> _ASSIGNMENT_
A word-for-word restatement of every entry is what is needed here.

-- DATA follows --

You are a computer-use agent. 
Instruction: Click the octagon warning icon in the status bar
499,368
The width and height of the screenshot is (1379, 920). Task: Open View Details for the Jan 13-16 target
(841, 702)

-- DATA concluded --

> _TASK OUTPUT_
You are a computer-use agent. 
Instruction: Click the octagon warning icon in the status bar
499,368
The width and height of the screenshot is (1379, 920). Task: Open View Details for the Jan 13-16 target
(841, 702)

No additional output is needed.